### [TEXT]
++++++

Demographic changes in the Western world associated with an increasing elderly population, increased life expectancy, and especially cancer patients and patients with chronic diseases, who are often entrusted to home care or medical facilities, highlight the exponential growth in the need for diagnostic tests at home. Traditional radiological examinations such as chest, musculoskeletal and abdominal images are most needed and are important first level diagnostic tests. To date, especially in COVID-19 emergencies, these patients have needed to be transferred to the hospital for radiological examinations, which can increase the cost to the health system and increase the health risks for these patients, who are already often frail and immunocompromised.

++++++

### [SUPPLIED MATERIAL]
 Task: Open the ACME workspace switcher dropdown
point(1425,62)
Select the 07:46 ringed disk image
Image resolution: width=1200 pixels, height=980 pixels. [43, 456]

++++++

### [WORK TASK A]
In the passage on the growing need for diagnostic tests at home, which traditional radiological examinations are most needed?
### [WORK TASK B]
Continue the passage on the growing need for diagnostic tests at home from its last sentence.

### [RESPONSE A]
Chest, musculoskeletal and abdominal images.

### [RESPONSE B]
When the coronavirus disease (COVID-19) pandemic first emerged in China, initial reports indicated that the virus primarily infected the lungs. Most of the patients who developed symptoms presented with pulmonary symptoms such as chest discomfort and shortness of breath. In addition to pulse oximetry, the most common imaging test for these patients was a chest X-ray. Since then, there have been many reports indicating that a CT scan of the lungs is far superior to a chest x-ray because it provides more detailed information about the disease.
Unfortunately, CT scanning is not practical. Not only is it time-consuming, expensive and labor-intensive, but there is always the risk of transmitting the virus to health care workers. Performing a procedure on a patient on a ventilator is also a difficult procedure because of the time and effort required to move the patient and bring them to the radiology department for a CT scan. The potential for virus transmission is also very high in such cases.
To better address these issues, some experts recommend the use of portable chest X-rays. But the important question is: Is this imaging test sensitive enough to detect lung lesions caused by coronaviruses?
In this study, researchers studied 229 patients in the intensive care unit who were mechanically ventilated. A total of 542 mobile chest X-rays were performed. Patients ranged in age from 24 to 95 years, with 147 men and 82 women.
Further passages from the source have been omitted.